The chipmaker purchased the stock at a price of $414.79 per share, a slight discount to Synopsys’ Friday close. The deal has a similar structure as the $5 billion investment in Intel Corp. that Nvidia a few weeks ago. The latter transaction includes not only a stock purchase, but also a a technical collaboration that will see the companies integrate some of their products.
Nvidia and Synopsys are likewise launching a product integration collaboration. The partnership’s first goal will be to speed up the latter company’s engineering applications, which chipmakers use to create semiconductor designs and test that they work as expected. Nvidia is a long-time user of the software.
Synopsys also competes in other parts of the engineering software market thanks to its recently closed acquisition of Ansys. The deal bought it a suite of applications that can be used to design batteries, car engines, wind turbines and a wide range of other systems. Synopsys paid $35 billion to obtain Ansys’ technology.
The company plans to speed up its engineering applications using an Nvidia software bundle called CUDA-X. It’s based on CUDA, the programming language that developers use to write software for the chipmaker’s graphics processing units. CUDA-X includes compiles, libraries and other software modules that use GPUs to speed up applications.
One CUDA-X module, nvCOMP, is optimized to speed up data compression and decompression workloads. Applications compress data before sending it over the network to save bandwidth. Nvidia says that nvCOMP speeds up decompression using a hardware module called the Decompression Engine that ships with its latest Blackwell chips. CUDA-X can also accelerate other workloads such as Apache Spark analytics environments.

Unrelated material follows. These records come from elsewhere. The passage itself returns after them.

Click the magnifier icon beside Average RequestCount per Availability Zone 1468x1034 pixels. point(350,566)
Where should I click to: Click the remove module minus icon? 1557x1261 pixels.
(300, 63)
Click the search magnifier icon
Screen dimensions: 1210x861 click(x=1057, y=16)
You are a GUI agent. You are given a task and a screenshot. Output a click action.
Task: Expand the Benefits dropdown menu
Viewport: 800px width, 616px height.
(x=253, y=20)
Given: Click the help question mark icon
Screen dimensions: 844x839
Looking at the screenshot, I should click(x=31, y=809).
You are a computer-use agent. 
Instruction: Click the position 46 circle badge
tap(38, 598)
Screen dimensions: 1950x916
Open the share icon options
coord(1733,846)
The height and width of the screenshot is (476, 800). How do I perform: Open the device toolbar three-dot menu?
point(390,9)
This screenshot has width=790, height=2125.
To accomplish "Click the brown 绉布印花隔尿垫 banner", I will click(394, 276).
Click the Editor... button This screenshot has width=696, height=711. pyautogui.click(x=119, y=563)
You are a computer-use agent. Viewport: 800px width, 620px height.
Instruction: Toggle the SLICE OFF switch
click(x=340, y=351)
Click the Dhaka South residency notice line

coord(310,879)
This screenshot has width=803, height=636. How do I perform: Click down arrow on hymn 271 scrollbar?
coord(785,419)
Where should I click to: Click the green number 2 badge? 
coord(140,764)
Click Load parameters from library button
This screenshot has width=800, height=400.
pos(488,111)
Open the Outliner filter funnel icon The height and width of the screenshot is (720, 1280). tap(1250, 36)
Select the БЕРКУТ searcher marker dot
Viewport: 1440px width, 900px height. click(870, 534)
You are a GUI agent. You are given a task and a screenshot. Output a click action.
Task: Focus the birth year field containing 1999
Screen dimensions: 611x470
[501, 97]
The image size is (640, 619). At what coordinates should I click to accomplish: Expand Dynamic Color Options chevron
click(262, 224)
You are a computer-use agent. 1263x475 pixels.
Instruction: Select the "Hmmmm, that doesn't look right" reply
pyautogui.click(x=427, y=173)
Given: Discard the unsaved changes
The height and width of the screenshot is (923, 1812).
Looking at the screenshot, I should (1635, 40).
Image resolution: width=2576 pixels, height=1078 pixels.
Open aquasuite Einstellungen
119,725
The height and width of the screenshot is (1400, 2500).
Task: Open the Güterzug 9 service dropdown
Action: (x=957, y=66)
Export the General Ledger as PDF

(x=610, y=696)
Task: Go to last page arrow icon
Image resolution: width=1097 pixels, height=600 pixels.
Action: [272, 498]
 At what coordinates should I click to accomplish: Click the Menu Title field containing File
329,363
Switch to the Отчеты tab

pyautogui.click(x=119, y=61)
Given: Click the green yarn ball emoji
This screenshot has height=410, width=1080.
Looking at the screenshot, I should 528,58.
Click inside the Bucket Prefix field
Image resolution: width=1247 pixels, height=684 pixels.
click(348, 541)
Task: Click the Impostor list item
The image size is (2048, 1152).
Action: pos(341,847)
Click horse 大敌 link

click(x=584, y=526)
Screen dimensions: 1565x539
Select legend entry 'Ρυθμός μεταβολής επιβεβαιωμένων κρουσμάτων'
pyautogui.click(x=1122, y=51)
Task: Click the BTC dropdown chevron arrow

The second focus of the Nvidia-Synopsys partnership is enhancing the latter company’s AgentEngineer toolkit. The offering, which debuted in March, provides AI agents that partly automate tasks such as testing chip designs. Synopsys plans to enhance AgentEngineer using Nvidia’s NeMo Agent Toolkit and Nemotron collection of agent-optimized AI models.
After engineers put together a system design, they test it for errors using digital twins. A digital twin is a type of simulation that incorporates data from real-world deployments of a system. Synopsys will collaborate with Nvidia to help customers create such virtual representations using the chipmaker’s Omniverse and Cosmos tools. Omniverse eases the task of generating simulations, while Cosmos includes AI models that make those simulations more realistic.
The partnership will also see the companies collaborate on software distribution initiatives. Synopsys and Nvidia plan to enable “cloud access for GPU-accelerated engineering” software. Additionally, they will launch a joint go-to-market effort with the help of Synopsys’ direct sellers and channel partners.